Clyde Tinnen's grandfather, Maurice Kay, about 1980.
The Dairy Farmer: Approach Tasks Methodically
My maternal grandfather, Maurice Kay, was a dairy farmer.
The life of a dairy farmer is marked by hard work and consistency. Cows do not take days off and, accordingly, neither do the people whose livelihood depends on them. He worked long hours prior to modern inventions that have improved some of the daily tasks of milking, feeding and caring for the livestock. The farmer that he worked for also grew crops, a physically demanding job that requires faith that one’s hard work will not be for naught.
My grandfather was an early riser – he was more reliable than any rooster or alarm clock. He adhered strictly to his routines, always arrived early and approached tasks methodically. Later in life, he left the farm to work as a laborer at a saw mill, until he retired late in life because of health issues.
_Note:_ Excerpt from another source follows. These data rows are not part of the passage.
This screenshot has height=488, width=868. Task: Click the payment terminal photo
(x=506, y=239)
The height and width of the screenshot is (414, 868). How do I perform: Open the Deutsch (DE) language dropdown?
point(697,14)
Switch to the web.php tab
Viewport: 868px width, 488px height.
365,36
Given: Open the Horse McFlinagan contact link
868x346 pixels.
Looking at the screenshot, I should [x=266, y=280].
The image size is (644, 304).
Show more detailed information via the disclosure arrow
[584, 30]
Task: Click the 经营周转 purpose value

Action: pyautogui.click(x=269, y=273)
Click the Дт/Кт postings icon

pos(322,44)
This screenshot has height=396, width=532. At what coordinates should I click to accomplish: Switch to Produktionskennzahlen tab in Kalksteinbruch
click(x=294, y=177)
The greatest lesson that I learned from Maurice was consistency. He was a quiet humble man but took great pride in the fact that those who counted on him, knew that they could count on him.
As a lawyer, there is no better way to foster trust in your colleagues and clients than to perform consistently. Approaching tasks methodically is one way to increase the likelihood that your work product consistently meets or exceeds expectations. Promptly returning emails and phone calls, using standard templates for agreements and utilizing checklists are all examples of consistency-inducing methods.
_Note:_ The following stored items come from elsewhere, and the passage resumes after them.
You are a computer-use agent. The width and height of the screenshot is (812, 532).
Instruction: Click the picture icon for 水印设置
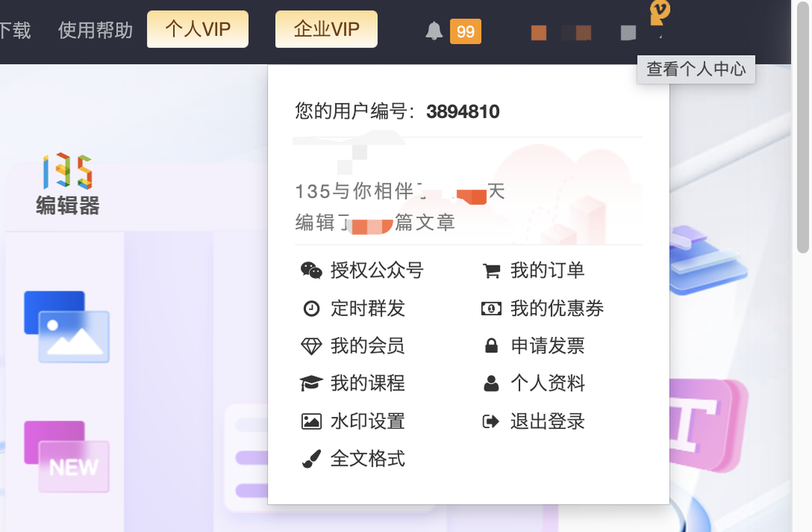(311, 421)
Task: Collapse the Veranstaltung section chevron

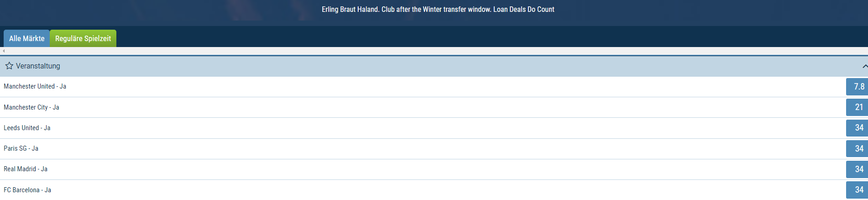Action: pyautogui.click(x=865, y=66)
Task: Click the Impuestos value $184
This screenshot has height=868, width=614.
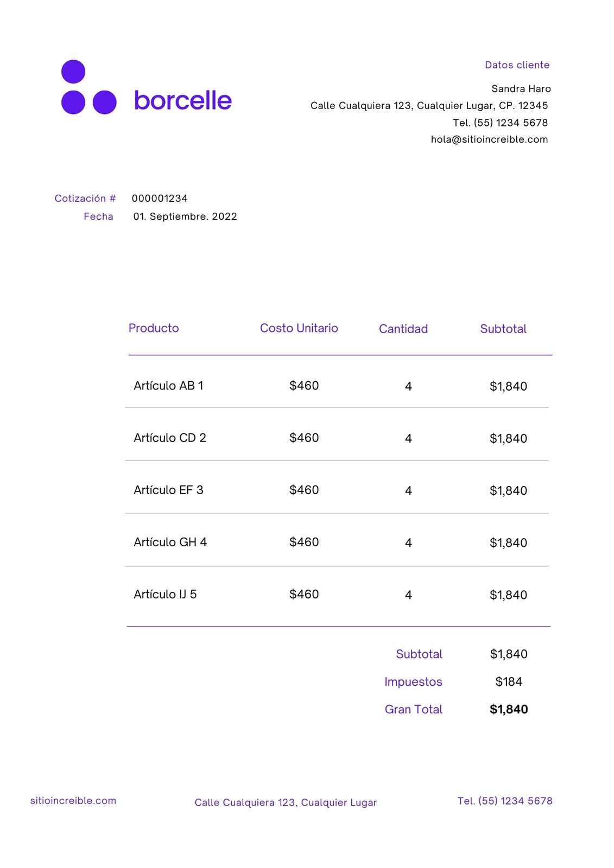Action: click(x=509, y=681)
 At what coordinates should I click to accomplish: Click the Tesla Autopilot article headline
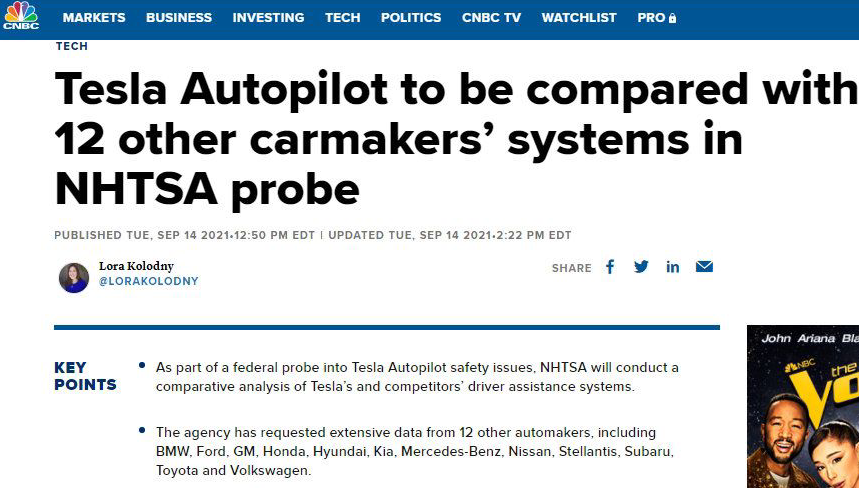(456, 139)
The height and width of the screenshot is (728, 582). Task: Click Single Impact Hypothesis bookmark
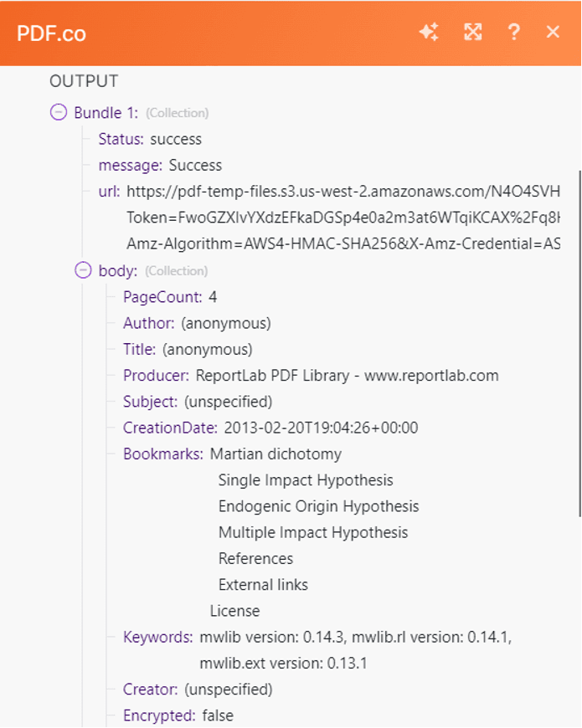(x=306, y=480)
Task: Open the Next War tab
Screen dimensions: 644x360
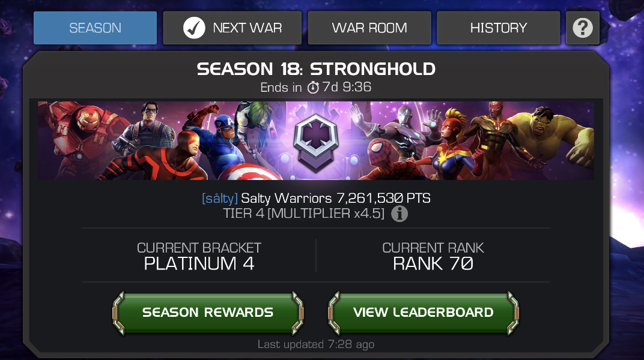Action: point(232,28)
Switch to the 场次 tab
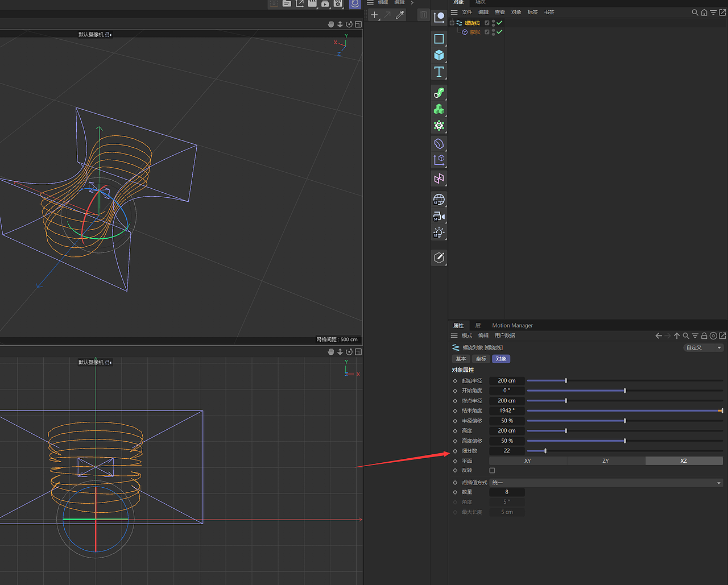This screenshot has width=728, height=585. pos(481,2)
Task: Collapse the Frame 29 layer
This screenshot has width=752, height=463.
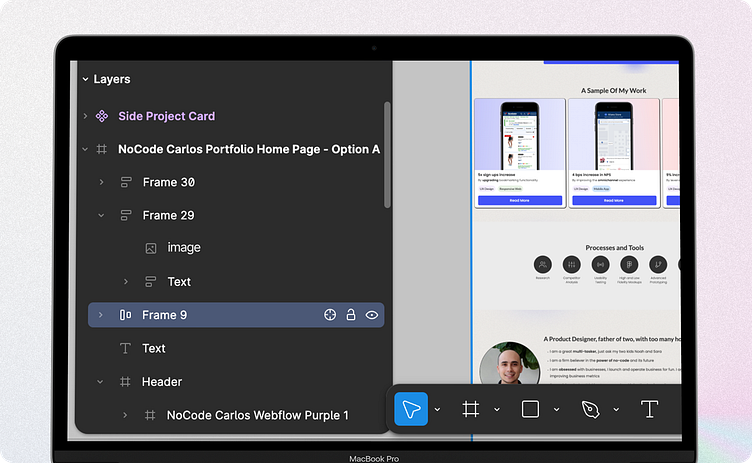Action: coord(101,215)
Clyde Tinnen's grandfather, Hayward Tinnen, about 1985.
The Moonshiner: Invest in Learning New Things
My paternal grandfather, Haywood Tinnen, was a moonshiner during prohibition.
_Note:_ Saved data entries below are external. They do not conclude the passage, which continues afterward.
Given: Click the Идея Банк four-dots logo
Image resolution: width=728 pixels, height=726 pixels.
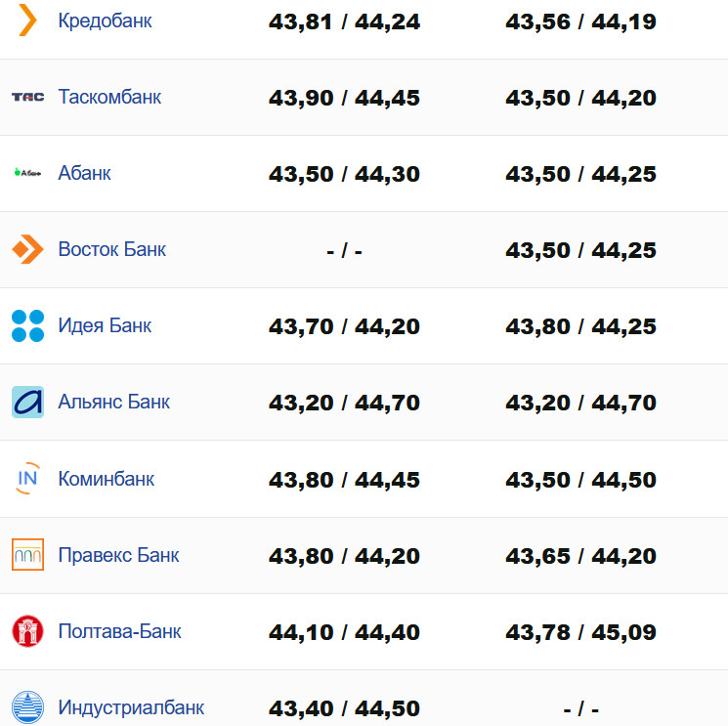Looking at the screenshot, I should pyautogui.click(x=27, y=325).
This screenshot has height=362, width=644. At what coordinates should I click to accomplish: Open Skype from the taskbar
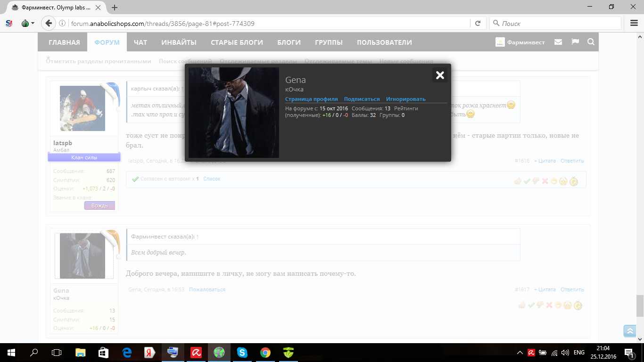click(x=242, y=352)
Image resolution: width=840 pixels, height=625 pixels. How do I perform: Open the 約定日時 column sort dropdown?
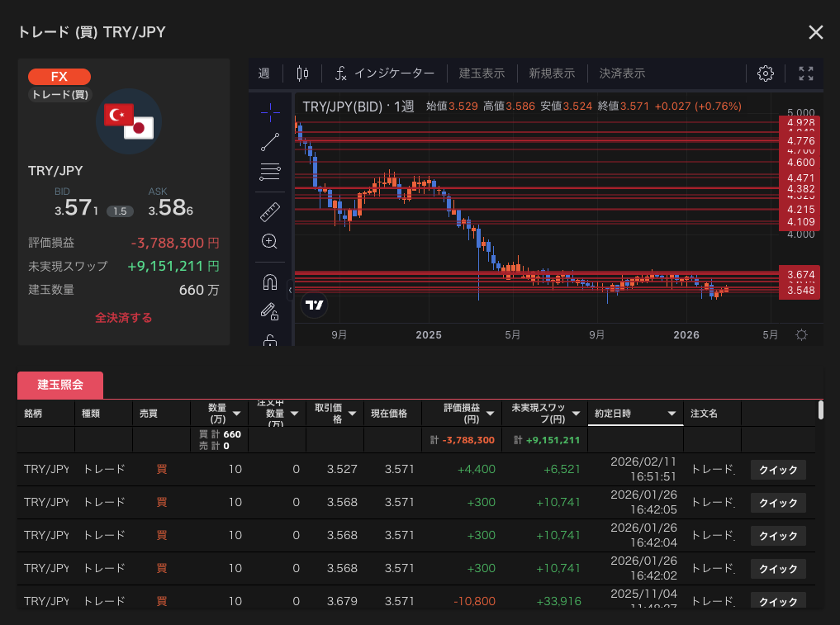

The 18th Amendment to the U.S. Constitution prohibited the manufacture, transport, and sale of alcohol. It was the 18th Amendment that drove the lucrative alcohol business underground, giving rise to a large and pervasive black market. Prohibition came to an end with the ratification of the 21st Amendment on Dec. 5, 1933.
In addition to the clear legal constraints on the business, he and his partners had to come up with a recipe that would appeal to customer tastes, manage the safe production of alcohol in homemade distilleries (no small feat), and develop creative and faster ways to get their product to clients despite the relatively heavy load of transporting moonshine with the vehicles of the time. No pressure!
After his moonshine days were over, he worked as a tobacco farmer and landscaper.
Haywood exemplified all that it means to be dynamic and resourceful. Like so many of his generation that experienced two World Wars and the Great Depression, my grandfather was a man who was willing to learn anything (despite only having a third grade education), and pushed all sorts of boundaries – all in an effort to make a living.
While I certainly would not recommend that any budding attorney break the law, I would encourage all attorneys to feed their curiosity about all sorts of law (even if their niche is very narrowly defined), and commit themselves to lifelong learning toward that end.
Lawyers are very fortunate in that the world and the law change all of the time, creating new and exciting opportunities for lawyers to reinvent themselves. The legalization of cannabis and block chain technology (cryptocurrency) are examples of outside forces that have created significant opportunities for attorneys willing to roll up their sleeves and invest the time to learn.
A Privilege: Learning from Those Before Us
It is a privilege to have a personal relationship with one's grandparents and an even greater blessing to be guided and inspired by loving grandparents. I was fortunate enough to have four of the world’s very best grandparents, and although they are no longer living, their lives are shining examples of what I aim to be, both personally and professionally. I will forever be in their debt.